I felt my eyes narrowing as it dawned on me what he was suggesting. “You want to fake your own death. By having one of us die in your place.”

Fritz nodded. “It may be our only option.”

My first reaction was, of course, a vehement rejection of the idea. Self-preservation is a powerful instinct, and it doesn’t go away just because you’re the duplicate of a real person. It was one thing for a clone to sacrifice himself on the spur of the moment to save original-Fritz’s life.
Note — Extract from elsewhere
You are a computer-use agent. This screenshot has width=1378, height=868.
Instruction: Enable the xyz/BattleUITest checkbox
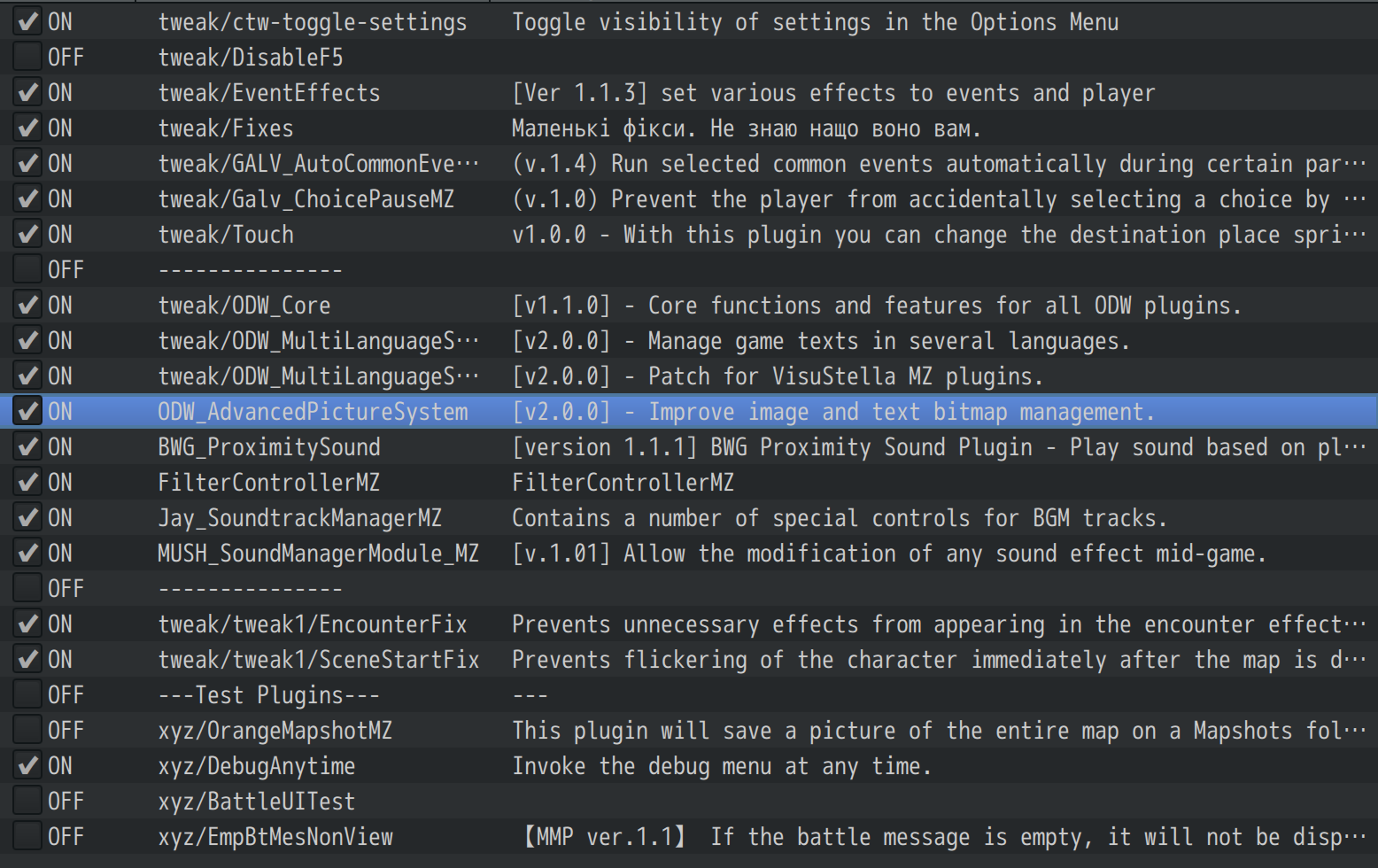(x=27, y=801)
But to plan our own death just to improve his situation?

Once again, it was Felix who spoke first. “There are some gaping holes in this idea.”

I was a little surprised that he would focus on that, rather than the suggestion itself.

“Oh I know,” Fritz agreed.

“Let me spell them out for you, in case you missed something,” Felix said. “First, the enforcers aren’t the only ones who want us dead. There’s Moh, and by extension, M3 as a whole.”

“They’re obviously the ones who framed us for Centurion Taylor’s murder,” I said, somewhat uselessly.

Felix nodded. “Moh and his goons saw that there are more than one of us. They saw us die repeatedly. They may not know how it works—hell, we don’t know how it works—but they know enough to be a problem.”

“Some of the enforcers might also have noticed that something was fishy,” I said. “Although they wouldn’t have seen the clone very clearly through the service mech’s canopy before they filled him with lead.”

Fritz nodded along with us. He’d presumably thought of all of this already, but it was still useful to hear it articulated aloud.

“Second, when we die, we disappear,” Felix continued. “No body. Not even any blood gets left behind.”

“That’s an assumption,” Fritz said. “We’ve only witnessed two clone deaths directly. Both by gunshot wounds. Fred’s drowning doesn’t count, because we can only remember the moments leading up to his death, not what happened immediately afterwards. The sea washes away a lot of evidence.”

“It’s an assumption, but an educated one based on what we’ve seen so far,” I said.

“If we’re gonna try to fake my death, we need more certainty,” Fritz said. “We may only get one shot at this, and if we blow it, not only will the enforcers and the syndicate still be on our tails, but they might learn the truth about us.”

“I don’t like where this is going,” I said warily.

“Nor do I,” Fritz said. “But we need to figure out exactly how this thing works. And that will require…experimentation. One of you will need to die. Repeatedly. So who will it be?”